Shire’s NASH candidate gains FDA fast track as it races into PhII

The FDA will speed up its review of Shire’s ($SHPG) experimental midstage fatty liver disease drug volixibat as the battle to be first to market in this emerging disease area heats up.

The Irish biopharma has been given the track designation from the U.S. regulator for SHP626 (also known as volixibat) for nonalcoholic steatohepatitis (NASH) with liver fibrosis. This condition, which is estimated to affect millions of Americans, is directly related to the rise of obesity and type II diabetes, and can lead to liver cirrhosis, cancer and death.

“Shire’s development plan for SHP626 is designed to address the unmet need in the treatment of adult patients who have NASH with liver fibrosis,” said Philip Vickers, head of R&D, Shire.

“This fast track designation is further recognition of the critical need to develop new, effective therapeutic options for patients with this serious condition.”

There are currently no approved meds in this area, but analysts believe--as with the hep C drugs from Gilead ($GILD)--a highly efficacious treatment that could cure patients of the condition could be a major blockbuster contender, with predictions being as high as $10 billion at peak per med.

Shire is racing Gilead, Intercept Pharmaceuticals ($ICPT), Genfit and others in what could eventually be a $40 billion market, although most of its rivals are further up the path than the biopharma in development terms.

Intercept appears to be the nearest to market after gaining in May an FDA approval for Ocaliva in a separate liver disease license known as primary biliary cirrhosis (PBC)--in what is being seen as a precursor to a NASH license. The biotech has however come up against problems as last year it flubbed a Phase II NASH test, but it has shown promise in other trials.

A year ago, Intercept began enrollment in a new global study for its NASH candidate designed to show if it can reduce liver scarring and prevent death and end-stage liver disease.

Final data won't be ready until 2021, but Intercept has scheduled an interim analysis in 2017 that will evaluate how well its drug is doing at resolving NASH and reducing scars in about 1,400 patients. It has said it plans to submit those results to the FDA for a shot at early approval.

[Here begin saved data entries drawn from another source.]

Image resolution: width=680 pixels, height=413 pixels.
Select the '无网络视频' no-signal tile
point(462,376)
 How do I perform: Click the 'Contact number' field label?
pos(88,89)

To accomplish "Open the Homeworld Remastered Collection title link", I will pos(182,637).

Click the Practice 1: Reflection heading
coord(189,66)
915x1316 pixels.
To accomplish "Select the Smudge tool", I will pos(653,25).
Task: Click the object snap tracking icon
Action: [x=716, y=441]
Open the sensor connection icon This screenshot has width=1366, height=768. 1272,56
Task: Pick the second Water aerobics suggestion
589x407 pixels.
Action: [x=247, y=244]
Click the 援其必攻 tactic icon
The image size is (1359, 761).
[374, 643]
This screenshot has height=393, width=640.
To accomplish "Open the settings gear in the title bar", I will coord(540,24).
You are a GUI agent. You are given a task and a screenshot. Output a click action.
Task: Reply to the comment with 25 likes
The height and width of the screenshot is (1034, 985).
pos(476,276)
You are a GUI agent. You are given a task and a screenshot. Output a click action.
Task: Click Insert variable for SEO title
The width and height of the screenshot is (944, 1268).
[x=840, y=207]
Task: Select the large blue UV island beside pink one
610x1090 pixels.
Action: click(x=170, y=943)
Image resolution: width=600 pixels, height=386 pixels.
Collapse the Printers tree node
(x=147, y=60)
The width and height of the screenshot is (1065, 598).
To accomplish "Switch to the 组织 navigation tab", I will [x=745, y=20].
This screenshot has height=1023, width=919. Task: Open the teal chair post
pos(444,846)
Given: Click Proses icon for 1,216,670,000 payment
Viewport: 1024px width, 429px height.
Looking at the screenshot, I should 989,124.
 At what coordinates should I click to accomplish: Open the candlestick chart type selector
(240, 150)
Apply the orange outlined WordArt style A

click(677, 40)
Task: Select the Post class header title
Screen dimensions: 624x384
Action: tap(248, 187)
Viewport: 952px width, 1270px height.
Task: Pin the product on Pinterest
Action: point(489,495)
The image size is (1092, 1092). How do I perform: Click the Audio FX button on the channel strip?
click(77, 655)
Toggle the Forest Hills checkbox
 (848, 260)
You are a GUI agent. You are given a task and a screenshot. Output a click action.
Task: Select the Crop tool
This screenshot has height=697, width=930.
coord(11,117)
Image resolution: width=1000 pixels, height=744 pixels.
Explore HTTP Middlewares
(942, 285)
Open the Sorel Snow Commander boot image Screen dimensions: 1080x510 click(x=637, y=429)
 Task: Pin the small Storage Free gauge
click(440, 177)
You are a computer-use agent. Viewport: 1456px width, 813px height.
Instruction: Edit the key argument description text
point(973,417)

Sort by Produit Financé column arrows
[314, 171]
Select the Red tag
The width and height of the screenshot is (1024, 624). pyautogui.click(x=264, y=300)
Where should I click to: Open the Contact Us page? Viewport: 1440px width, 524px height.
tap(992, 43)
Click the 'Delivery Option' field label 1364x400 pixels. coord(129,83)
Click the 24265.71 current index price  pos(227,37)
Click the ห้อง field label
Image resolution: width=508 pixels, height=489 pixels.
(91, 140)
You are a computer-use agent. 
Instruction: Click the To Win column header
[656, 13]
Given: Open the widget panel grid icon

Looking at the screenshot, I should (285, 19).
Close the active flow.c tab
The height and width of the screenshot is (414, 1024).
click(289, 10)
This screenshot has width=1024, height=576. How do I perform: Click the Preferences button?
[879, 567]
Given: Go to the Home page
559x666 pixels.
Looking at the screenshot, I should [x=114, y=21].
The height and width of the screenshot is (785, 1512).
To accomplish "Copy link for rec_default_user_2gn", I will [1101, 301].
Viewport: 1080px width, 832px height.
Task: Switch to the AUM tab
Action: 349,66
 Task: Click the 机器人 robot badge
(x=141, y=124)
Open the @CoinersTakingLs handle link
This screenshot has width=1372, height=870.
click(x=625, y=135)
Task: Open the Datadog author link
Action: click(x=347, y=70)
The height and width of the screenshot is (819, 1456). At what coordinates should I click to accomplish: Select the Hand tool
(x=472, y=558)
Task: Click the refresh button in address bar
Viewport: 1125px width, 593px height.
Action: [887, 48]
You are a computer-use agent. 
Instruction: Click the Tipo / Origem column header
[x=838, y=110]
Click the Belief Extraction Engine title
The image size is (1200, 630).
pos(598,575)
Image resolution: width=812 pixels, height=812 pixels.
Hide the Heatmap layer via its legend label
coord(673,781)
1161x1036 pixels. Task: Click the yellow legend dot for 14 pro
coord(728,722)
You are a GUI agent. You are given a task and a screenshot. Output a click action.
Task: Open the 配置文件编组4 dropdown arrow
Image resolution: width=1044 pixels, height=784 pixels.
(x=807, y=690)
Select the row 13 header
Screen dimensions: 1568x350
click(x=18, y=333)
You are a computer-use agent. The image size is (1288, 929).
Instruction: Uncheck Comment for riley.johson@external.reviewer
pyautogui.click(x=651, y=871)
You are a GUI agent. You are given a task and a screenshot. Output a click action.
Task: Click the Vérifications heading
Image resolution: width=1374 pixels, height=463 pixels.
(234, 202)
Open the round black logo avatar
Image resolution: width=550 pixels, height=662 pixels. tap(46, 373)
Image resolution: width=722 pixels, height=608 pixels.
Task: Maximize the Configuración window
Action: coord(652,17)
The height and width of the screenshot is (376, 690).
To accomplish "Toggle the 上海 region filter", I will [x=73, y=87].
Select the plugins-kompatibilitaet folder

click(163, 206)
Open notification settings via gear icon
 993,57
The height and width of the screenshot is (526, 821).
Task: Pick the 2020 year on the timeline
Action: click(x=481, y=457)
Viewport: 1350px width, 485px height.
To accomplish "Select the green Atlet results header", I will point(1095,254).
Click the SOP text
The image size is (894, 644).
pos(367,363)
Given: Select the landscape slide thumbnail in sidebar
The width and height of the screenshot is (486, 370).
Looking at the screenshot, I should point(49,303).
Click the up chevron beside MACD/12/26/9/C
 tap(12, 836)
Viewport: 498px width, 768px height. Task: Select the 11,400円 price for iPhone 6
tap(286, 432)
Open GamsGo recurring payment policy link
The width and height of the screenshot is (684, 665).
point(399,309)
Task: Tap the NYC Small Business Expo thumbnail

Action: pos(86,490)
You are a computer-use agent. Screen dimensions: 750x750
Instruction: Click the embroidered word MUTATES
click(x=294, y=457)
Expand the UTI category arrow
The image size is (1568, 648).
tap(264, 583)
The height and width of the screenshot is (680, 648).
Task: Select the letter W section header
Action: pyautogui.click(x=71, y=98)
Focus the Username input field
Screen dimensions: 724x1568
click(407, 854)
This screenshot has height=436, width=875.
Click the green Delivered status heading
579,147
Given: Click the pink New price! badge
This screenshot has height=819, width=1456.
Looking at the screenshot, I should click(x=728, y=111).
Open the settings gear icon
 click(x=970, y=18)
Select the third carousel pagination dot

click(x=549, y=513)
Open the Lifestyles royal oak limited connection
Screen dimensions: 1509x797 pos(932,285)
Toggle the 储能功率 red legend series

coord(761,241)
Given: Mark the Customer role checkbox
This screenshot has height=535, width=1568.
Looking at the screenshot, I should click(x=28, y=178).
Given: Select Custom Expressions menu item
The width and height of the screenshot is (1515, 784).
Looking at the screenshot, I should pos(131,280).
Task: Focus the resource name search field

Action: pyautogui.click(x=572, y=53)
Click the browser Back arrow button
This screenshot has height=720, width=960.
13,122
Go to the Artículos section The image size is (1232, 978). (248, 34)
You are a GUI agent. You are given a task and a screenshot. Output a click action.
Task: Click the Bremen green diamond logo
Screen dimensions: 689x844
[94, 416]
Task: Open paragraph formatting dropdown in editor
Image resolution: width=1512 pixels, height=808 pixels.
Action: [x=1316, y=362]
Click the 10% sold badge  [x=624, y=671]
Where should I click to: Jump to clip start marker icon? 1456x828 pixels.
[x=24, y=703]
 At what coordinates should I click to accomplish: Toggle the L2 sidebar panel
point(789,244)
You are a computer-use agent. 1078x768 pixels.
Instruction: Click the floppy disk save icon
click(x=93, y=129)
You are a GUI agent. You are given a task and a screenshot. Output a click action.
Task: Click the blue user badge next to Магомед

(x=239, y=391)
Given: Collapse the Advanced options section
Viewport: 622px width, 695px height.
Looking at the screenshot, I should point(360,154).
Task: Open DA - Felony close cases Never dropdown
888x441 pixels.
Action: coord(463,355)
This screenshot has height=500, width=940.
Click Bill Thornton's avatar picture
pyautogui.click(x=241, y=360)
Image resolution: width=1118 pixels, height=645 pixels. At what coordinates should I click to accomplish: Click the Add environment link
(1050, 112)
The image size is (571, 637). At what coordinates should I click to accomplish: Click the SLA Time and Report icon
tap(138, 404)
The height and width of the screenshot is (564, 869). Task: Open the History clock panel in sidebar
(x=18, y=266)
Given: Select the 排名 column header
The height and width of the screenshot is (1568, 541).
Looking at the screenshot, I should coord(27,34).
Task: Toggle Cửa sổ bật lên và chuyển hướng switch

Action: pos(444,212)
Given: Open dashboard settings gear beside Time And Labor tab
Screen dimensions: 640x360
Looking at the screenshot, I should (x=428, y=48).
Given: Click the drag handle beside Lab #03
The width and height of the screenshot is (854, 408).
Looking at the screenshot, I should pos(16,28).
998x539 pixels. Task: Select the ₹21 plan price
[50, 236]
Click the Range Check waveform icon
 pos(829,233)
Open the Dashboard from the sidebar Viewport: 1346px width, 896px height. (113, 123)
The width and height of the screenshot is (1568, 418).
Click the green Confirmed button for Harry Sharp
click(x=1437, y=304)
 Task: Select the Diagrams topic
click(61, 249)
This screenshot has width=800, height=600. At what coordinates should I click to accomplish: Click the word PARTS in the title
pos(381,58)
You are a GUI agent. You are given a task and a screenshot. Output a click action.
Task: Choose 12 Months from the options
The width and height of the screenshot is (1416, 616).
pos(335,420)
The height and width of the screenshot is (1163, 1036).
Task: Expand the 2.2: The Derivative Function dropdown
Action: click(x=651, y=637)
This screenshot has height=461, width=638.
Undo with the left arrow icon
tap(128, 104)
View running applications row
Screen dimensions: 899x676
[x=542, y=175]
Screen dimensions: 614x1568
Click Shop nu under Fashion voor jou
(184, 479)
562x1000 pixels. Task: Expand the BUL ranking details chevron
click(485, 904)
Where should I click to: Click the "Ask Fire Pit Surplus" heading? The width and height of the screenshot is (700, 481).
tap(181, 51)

Meanwhile Genfit, likely a second-place contender, has told FierceBiotech that it expects its drug to be approved by the FDA in 2019. Shire and Gilead are a little further down the ladder.  

Shire’s candidate is a once daily pill that works as an inhibitor of the apical sodium dependent bile acid transporter--a protein which is primarily responsible for recycling bile acids from the intestine to the liver.

It’s been in Phase I but is now set to move into midstage, placebo-controlled studies. The drug was originally licensed from Lumena Pharmaceuticals.